2.Padrão Dinérgico das Bordadeiras: Harmonia nas Artes Aplicadas

As bordadeiras!

Elas também são florestas, são árvores, são sustentáveis, são cíclicas.

A reflexão sobre a relevância do trabalho das bordadeiras incide sobre o principal questionamento que tem movido esta pesquisa, que é o de demonstrar, amparado por sistemas teóricos reconhecidos, que o bordado é uma Arte Aplicada de grande valor porque tece elaborações sensíveis e de conhecimentos, a partir do manejo de linhas, agulhas e tecido.

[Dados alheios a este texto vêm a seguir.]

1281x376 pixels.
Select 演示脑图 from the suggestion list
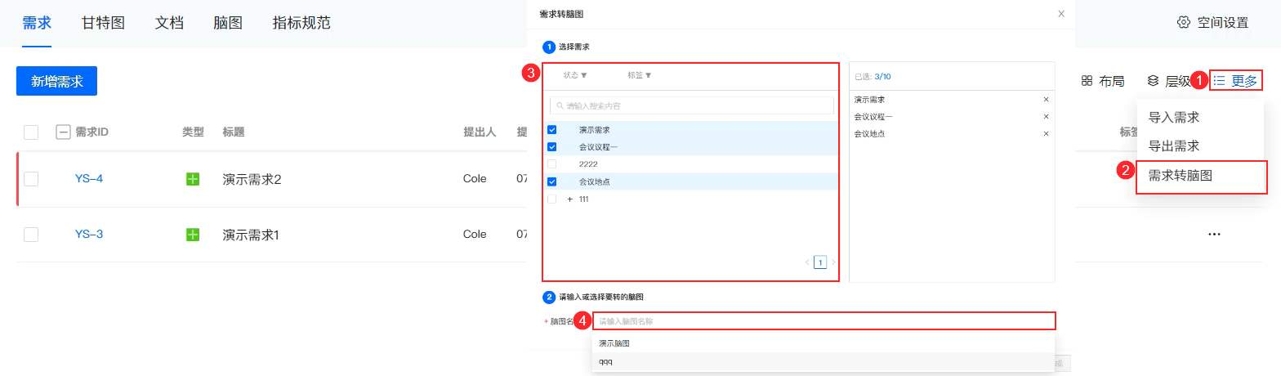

As construções que se elaboram na categoria do intangível correspondem aos padrões de compartilhamento próprio de mecanismos de sobrevivência grupal que a natureza opera. Não se limitam às proporções físicas, também se encarregam de tratar dos vínculos, das relações sociais, incluindo o aprendizado - dimensão intangível do compartilhamento. É nesse “dar e receber” (DOCZI, 1990, p. 29) do aprendizado que se insere as bordadeiras. Elas interagem por aprendizados quando se reúnem aos sábados na sua roda de conversa (Goiânia-GO). Os saberes pertencem a esse padrão dinérgico do aprender pelo compartilhar. Desde os ensinamentos sobre os pontos do bordado, da partilha nos sorrisos aos aspectos da vida cotidiana.

As aranhas tecedeiras constroem suas teias começando por fios retos que se juntam no centro. Em seguida, tecem espirais ao redor desses fios, que vão se alargando em órbitas cada vez mais amplas (fig. 19). Cesteiros trabalham em um padrão dinérgico semelhante. Inicialmente fibras duras, a urdira, são amarradas em um ponto que será o centro do cesto (fig. 20). Em seguida, fibras flexíveis – a trama – são trançadas por cima e por baixo da urdira, de forma rotativa. Em cestos feitos em caracol, uma fibra resistente, porém flexível, toma lugar da urdira reta; ela é cosida, ao longo das linhas radiantes, como uma trama fina, com o auxílio de uma agulha (fig. 21) Por causa da natureza dinérgica do processo de trabalho, é fácil reconstruir os contornos de um cesto, do mesmo modo que o fizemos com os contornos de uma folha, ou as espirais da margarida e do girassol” (DOCZI, 1990, p. 14)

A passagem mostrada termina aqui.